Figure 4a and b show the experimented samples of Vickers micro-hardness characteristics of welded joints with E1, E2, and C electrodes. Figure 4a indicates the hardness results obtained from one direction of the sample (from WZ to BM) while Fig. 4b shows the hardness results obtained from both sides of the sample transversely. The hardness values acquired at the weldment for samples No. 2, 3, 4, and 5 representing the welded joint with E1 and E2 electrodes could be due to the coarse grain constitution in the course of the weld cycle solidification. A sharp increase in hardness was seen at the coarse grain-HAZ and fine grain-HAZ of all samples No. 2-7 (see sample code in Table 2), can be accredited to the possible change in the weld microstructure resulting in the chromium-rich precipitate (Cr23C6) of the welded samples. The hardness values of the welded joints of samples No. 6 and 7 in Fig. 4a and b are more as compared to the other welded samples No. 2, 3, 4, and 5 (Table 2). This can be attributed to the high delta ferrite and induced residual stresses in the weldment as well as the depletion of alloying elements components such as Mo and Cr in the welds as asserted by Mohammed et al.61, and Nowacki and Lukoje62. There seems to be consistency in the hardness values of all the considered samples of experimentation at the BM zone. The trend of the results of the hardness analysis of the welded samples is consistent with the findings of other investigators61,63,64.
Hardness values of welded joints of DSS samples (a) half segment of the welded sample and (b) full segment of the welded joint.
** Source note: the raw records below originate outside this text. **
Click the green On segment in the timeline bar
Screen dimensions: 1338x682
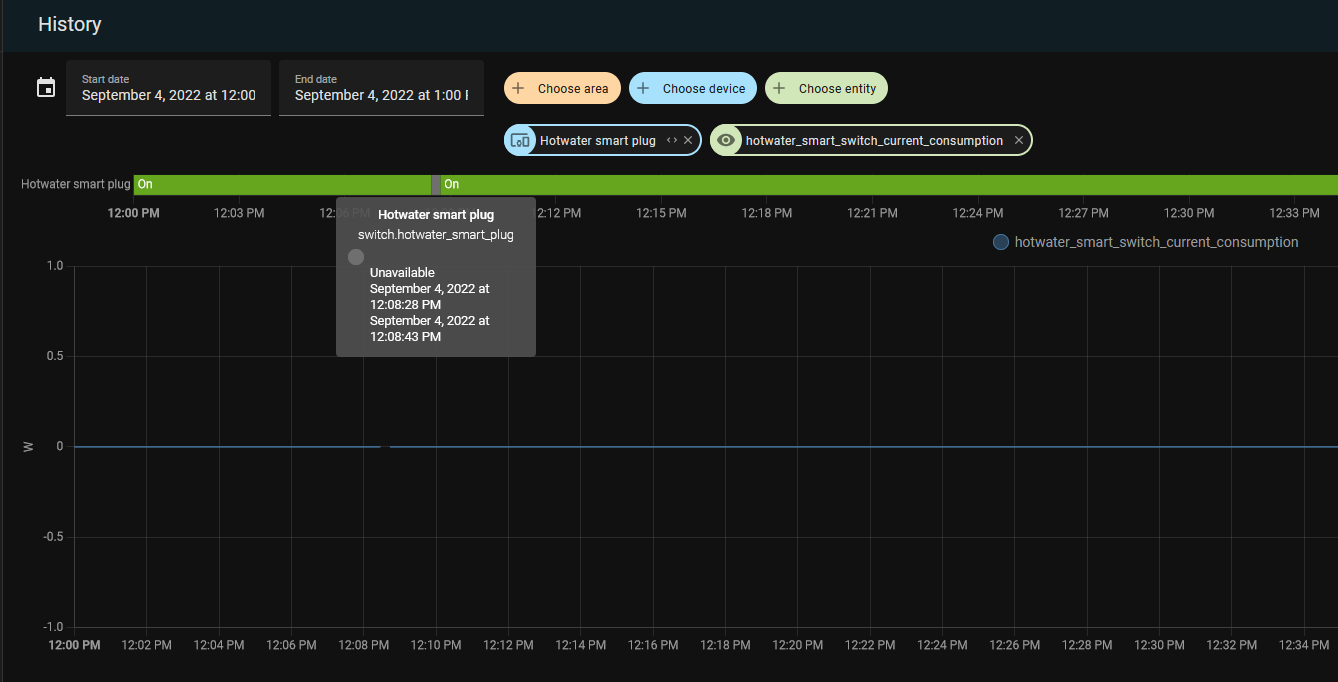tap(280, 184)
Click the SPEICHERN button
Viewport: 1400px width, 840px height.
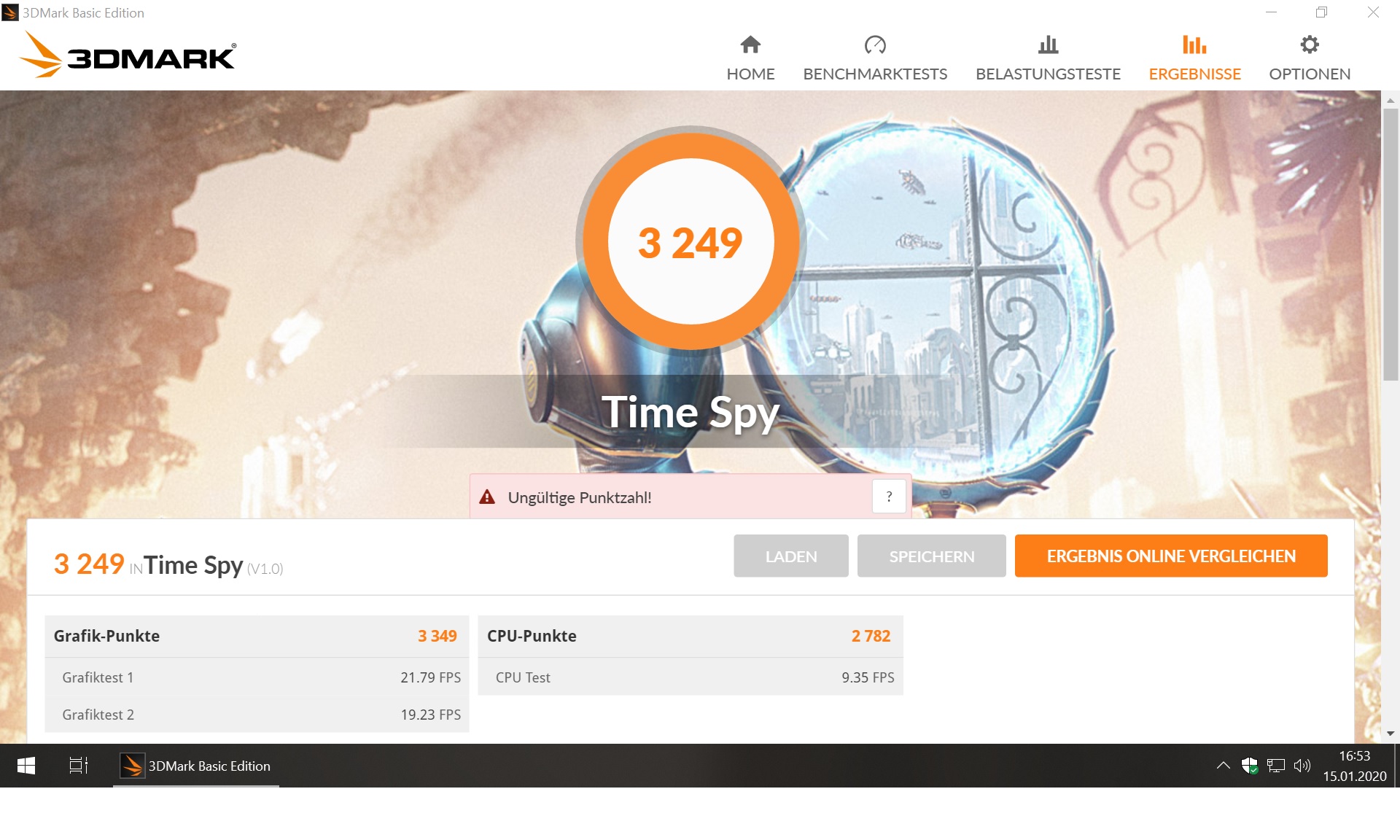click(x=931, y=556)
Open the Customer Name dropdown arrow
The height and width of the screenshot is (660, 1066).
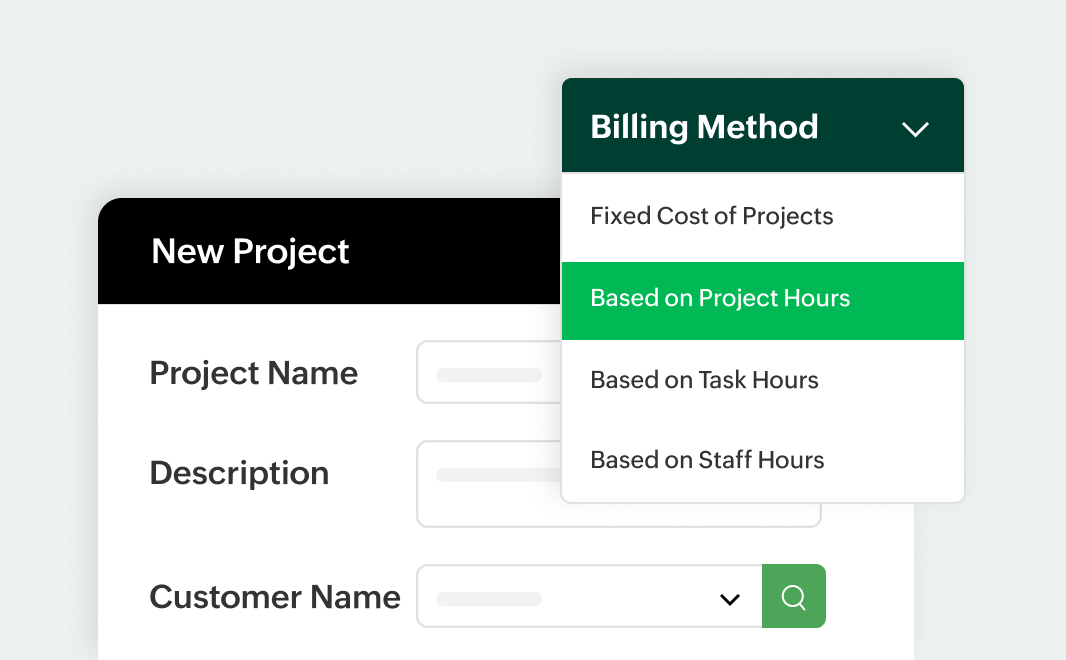click(x=730, y=599)
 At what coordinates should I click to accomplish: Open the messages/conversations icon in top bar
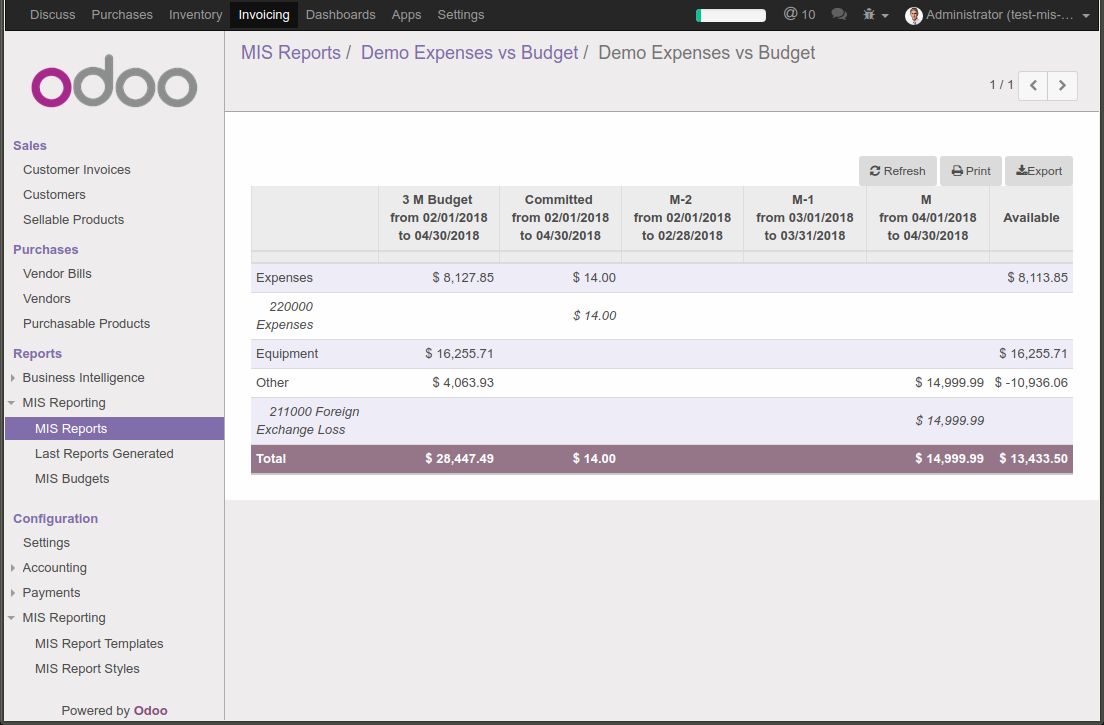[838, 14]
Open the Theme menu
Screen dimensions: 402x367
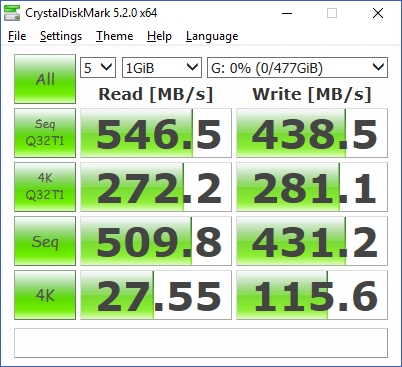pos(115,36)
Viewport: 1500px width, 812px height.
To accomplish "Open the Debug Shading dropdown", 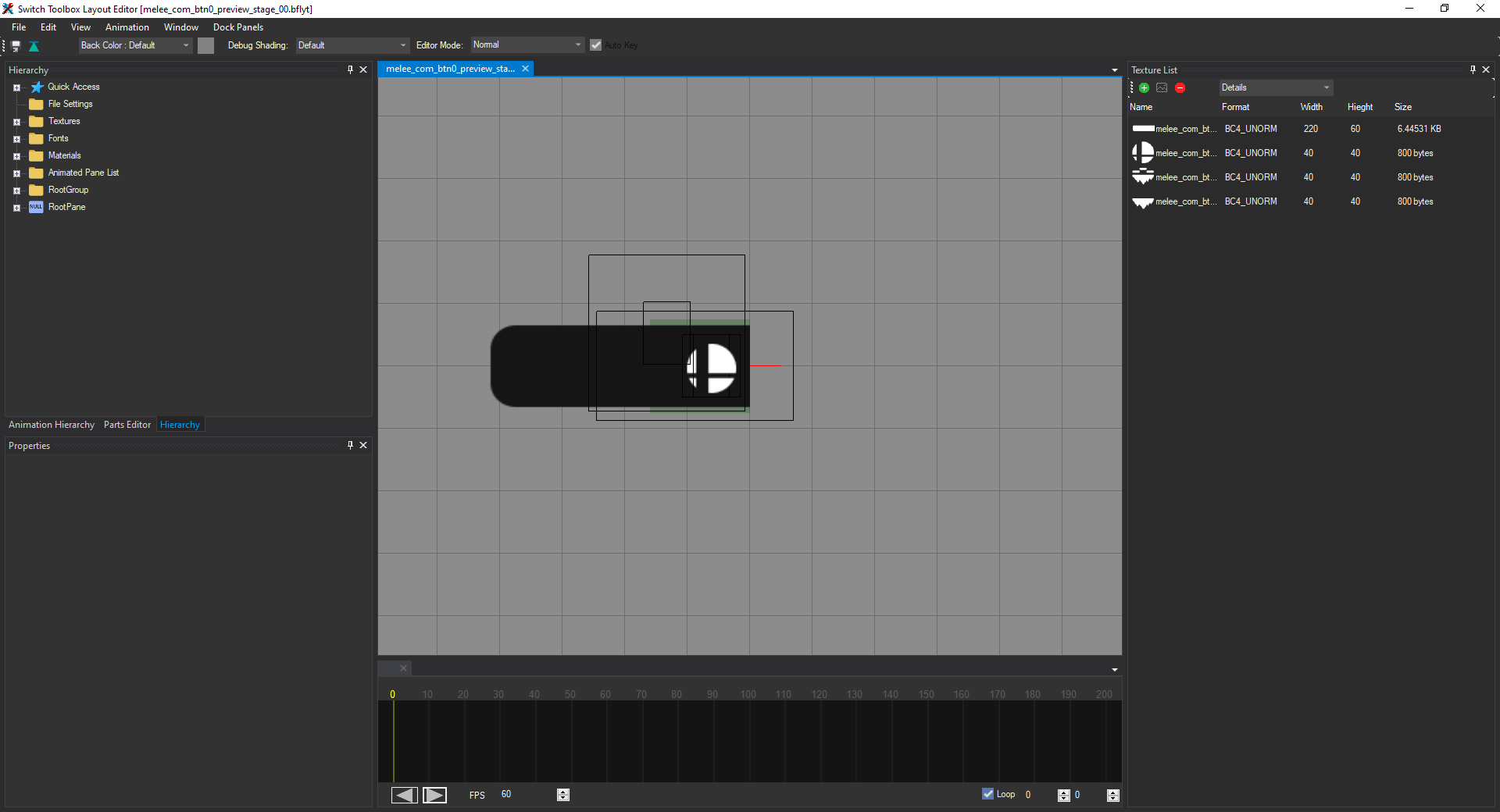I will 352,45.
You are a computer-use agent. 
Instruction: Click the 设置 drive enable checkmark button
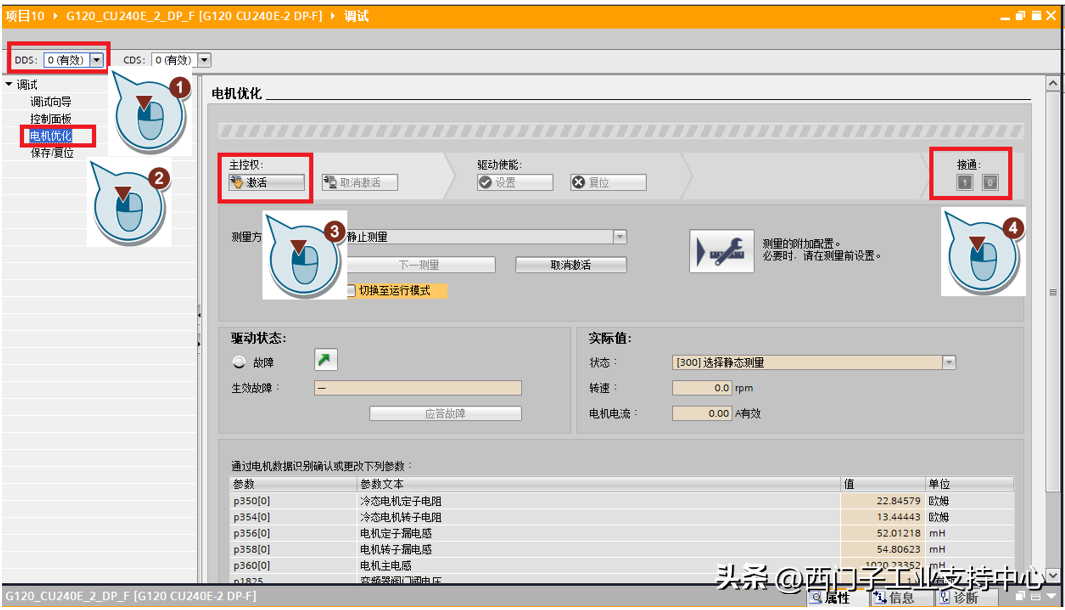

The various phases present in the welded DSS 2205 with E1, E2, and C electrodes were obtained and the XRD spectra at 2\(\theta\) diffraction angle are shown in Fig. 5. The peaks of austenite (\(\gamma\)) and ferrite (\(\alpha\)) phases identified at 43 and 44° diffraction angles, which ultimately validate the compositions of the weldment as dual-phase stainless steel as posited by Jimenez et al.65. It can be seen that the DSS BM only reveal the austenite (\(\gamma\)) and ferrite (\(\alpha\)) phases, authenticating the microstructural results given in Figs. 6c, 7c, and 9c. The high peaks of the ferrite (\(\alpha\)) phase observed with the DSS BM and in the welded joint with the C electrode are evidence of its corrosion resistance capability as this phase is meant to promote the steel’s corrosion resistance due to the presence of ferrite stabilizing elements such as Cr and Mo which effectively stabilizes the passive film of the material in a chloride-containing environment as asserted by Davison and Redmond66. Table 5 shows the ferrite–austenite phases using quantitative metallography. The ratio of volume fractions of ferrite–austenite phases of welded joint with C electrode approximately attains (≈ 1:1). The low ferrite (\(\alpha\)) phase compositions seen in weldment with E1 and E2 electrodes in the volume fraction results (Table 5) show its possible susceptibility to a corrosive environment as corroborated by the electrochemical analysis (Fig. 10a, b) because the ferrite phase offers high strength and protection against stress corrosion cracking caused by chloride. It was further verified by the low hardness values observed in the weldments with E1 and E2 electrodes from Fig. 4a, b caused by their low ferrite fractions in the steel structure (Table 5). The presence of unbalanced austenite (\(\gamma\)) phase and ferrite (\(\alpha\)) phase in weldment with an E2 electrode is an indication of the practicable vulnerability of the steel to uniform corrosion attack. Conversely, the XRD spectra of the dual phases steel of the weldments with E1 and C electrodes as well as the BM results, generally show the presence of austenite and ferrite stabilizing elements that made the material find applications in both structural engineering and petrochemical industries as asserted by Jimenez et al.65; Davison and Redmond66; Shamanth et al.67.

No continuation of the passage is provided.